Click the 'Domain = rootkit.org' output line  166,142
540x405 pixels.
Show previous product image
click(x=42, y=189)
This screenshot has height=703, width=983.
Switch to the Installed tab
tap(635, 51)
--
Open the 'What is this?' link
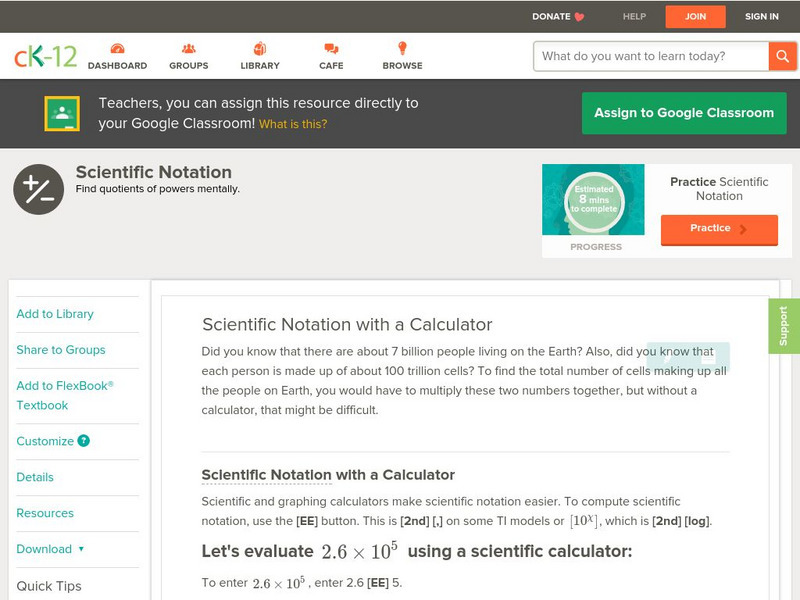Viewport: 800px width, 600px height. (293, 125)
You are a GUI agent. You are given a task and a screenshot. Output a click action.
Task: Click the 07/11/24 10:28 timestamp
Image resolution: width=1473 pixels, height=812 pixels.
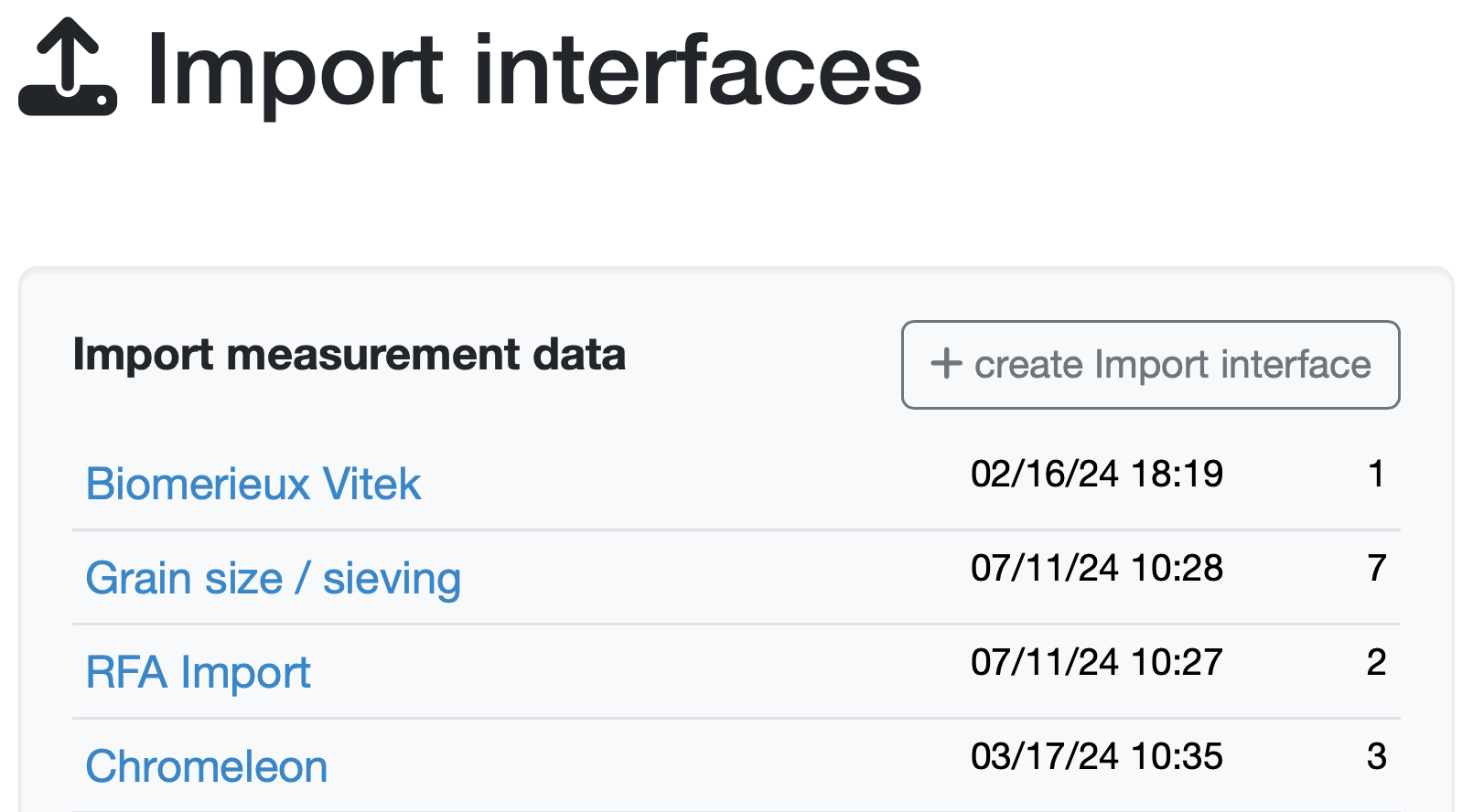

- [Task directions]:
Look over the material above and report each line holding "pixels".

- [Task output]:
540x405 pixels.
Image resolution: width=1473 pixels, height=812 pixels.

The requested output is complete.